* [PASSAGE FOURNI]
L’un des objectifs du Traité de 1957 était de réaliser l’abolition, entre les Etats membres, des obstacles à la libre circulation des personnes, des services et des capitaux, objectif réaffirmé dans l’article 7-A du Traité CE. Cet objectif trouve sa concrétisation dans l’article 52 du Traité CE, devenu article 43 du Traité CE, qui dispose que « les restrictions à la liberté d’établissement des ressortissants d’un Etat membre dans le territoire d’un autre Etat membre sont interdites » et que « la liberté d’établissement comporte l’accès aux activités non salariées et leur exercice ainsi que la constitution et la gestion d’entreprises ». Pour la Cour, cet article constitue, depuis fort longtemps, l’une des dispositions fondamentales de la Communauté directement applicables dans chacun des Etats membres, et elle ne manque pas de le rappeler dans le préambule de cette décision (24).

* [DONNÉES]
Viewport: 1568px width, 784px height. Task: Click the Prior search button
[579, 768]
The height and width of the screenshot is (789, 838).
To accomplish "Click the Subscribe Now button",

* [DÉFIS]
#1 Indiquez si chacune des affirmations suivantes concorde avec le passage sur la liberté d'établissement, en répondant par oui ou par non et en citant exactement les mots du texte qui le montrent. (a) L'article 52 du Traité CE est devenu l'article 43. (b) La liberté d'établissement exclut la constitution d'entreprises. (c) L'article 7-A du Traité CE réaffirme l'objectif d'abolition des obstacles.
#2 D'après le passage sur la liberté d'établissement, de quelle année date le Traité cité dans la première phrase ?
#3 Reproduisez le passage sur la liberté d'établissement en commençant par « L’un des objectifs » et en continuant jusqu'à « cette décision (24). ».
Les données ci-dessus ne sont pas nécessaires.

* [RÉPONSES FINALES]
#1
(a) Oui : « l’article 52 du Traité CE, devenu article 43 du Traité CE ».
(b) Non : « la liberté d’établissement comporte l’accès aux activités non salariées et leur exercice ainsi que la constitution et la gestion d’entreprises ».
(c) Oui : « objectif réaffirmé dans l’article 7-A du Traité CE ».

#2 Il date de 1957.

#3
L’un des objectifs du Traité de 1957 était de réaliser l’abolition, entre les Etats membres, des obstacles à la libre circulation des personnes, des services et des capitaux, objectif réaffirmé dans l’article 7-A du Traité CE. Cet objectif trouve sa concrétisation dans l’article 52 du Traité CE, devenu article 43 du Traité CE, qui dispose que « les restrictions à la liberté d’établissement des ressortissants d’un Etat membre dans le territoire d’un autre Etat membre sont interdites » et que « la liberté d’établissement comporte l’accès aux activités non salariées et leur exercice ainsi que la constitution et la gestion d’entreprises ». Pour la Cour, cet article constitue, depuis fort longtemps, l’une des dispositions fondamentales de la Communauté directement applicables dans chacun des Etats membres, et elle ne manque pas de le rappeler dans le préambule de cette décision (24).